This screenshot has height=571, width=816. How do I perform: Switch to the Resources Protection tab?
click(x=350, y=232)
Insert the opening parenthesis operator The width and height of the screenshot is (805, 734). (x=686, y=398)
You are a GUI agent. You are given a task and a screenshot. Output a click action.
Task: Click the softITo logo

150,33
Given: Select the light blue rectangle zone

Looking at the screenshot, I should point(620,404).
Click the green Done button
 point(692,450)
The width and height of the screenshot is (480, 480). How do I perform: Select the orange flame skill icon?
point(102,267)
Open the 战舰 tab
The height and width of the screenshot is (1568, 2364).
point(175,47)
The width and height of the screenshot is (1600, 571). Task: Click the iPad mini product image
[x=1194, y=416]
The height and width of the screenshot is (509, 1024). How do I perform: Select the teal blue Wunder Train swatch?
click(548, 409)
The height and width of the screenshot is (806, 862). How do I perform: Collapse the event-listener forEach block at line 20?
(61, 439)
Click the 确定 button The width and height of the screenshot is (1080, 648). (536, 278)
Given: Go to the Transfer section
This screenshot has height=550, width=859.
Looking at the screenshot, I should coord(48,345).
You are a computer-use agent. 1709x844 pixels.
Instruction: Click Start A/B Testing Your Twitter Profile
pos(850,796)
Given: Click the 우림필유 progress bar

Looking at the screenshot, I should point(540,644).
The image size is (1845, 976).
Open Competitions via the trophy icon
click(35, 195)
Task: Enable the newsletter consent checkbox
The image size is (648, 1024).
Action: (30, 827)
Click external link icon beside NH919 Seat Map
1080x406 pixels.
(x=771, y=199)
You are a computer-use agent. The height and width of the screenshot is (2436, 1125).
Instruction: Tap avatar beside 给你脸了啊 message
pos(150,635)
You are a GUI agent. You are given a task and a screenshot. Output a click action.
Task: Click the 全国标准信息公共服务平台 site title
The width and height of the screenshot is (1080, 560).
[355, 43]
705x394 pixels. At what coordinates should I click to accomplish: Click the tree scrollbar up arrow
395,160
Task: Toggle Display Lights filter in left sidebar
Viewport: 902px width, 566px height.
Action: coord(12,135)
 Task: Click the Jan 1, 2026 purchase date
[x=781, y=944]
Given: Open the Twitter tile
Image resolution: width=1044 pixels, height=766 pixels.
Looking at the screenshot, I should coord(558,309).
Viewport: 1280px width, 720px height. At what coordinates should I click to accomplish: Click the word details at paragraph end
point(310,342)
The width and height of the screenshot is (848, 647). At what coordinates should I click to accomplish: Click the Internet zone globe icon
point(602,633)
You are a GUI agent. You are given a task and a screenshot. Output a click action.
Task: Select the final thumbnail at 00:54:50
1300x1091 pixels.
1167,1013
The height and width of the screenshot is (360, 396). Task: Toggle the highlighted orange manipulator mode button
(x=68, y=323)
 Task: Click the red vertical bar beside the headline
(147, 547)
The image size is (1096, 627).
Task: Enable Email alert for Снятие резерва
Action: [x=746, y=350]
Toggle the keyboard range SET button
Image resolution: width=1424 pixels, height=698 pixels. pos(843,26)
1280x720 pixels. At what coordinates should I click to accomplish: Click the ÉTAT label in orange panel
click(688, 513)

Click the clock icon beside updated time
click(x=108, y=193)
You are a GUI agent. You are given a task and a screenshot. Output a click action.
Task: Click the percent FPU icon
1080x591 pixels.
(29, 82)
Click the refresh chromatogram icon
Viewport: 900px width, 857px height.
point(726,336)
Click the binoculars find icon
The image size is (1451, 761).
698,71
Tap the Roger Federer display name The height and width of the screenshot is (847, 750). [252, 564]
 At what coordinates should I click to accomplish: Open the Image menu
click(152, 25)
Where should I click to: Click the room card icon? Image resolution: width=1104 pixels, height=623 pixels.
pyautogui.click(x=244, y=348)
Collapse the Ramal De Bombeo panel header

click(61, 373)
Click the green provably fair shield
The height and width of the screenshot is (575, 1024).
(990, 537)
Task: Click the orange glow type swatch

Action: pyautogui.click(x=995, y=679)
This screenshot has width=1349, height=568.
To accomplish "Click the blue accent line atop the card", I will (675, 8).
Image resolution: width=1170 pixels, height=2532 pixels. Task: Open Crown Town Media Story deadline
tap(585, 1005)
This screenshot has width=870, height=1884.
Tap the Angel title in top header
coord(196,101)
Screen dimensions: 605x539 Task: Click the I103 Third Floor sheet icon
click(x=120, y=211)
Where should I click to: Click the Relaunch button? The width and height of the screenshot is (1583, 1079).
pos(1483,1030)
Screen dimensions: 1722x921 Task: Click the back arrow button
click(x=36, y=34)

++++++++++

TASK TO COMPLETE: Your answer must be every line from the listing above that holds the string "computer".

SOLUTION:
You are a computer-use agent. 1709x844 pixels.
You are a computer-use agent. The height and width of the screenshot is (2436, 1125).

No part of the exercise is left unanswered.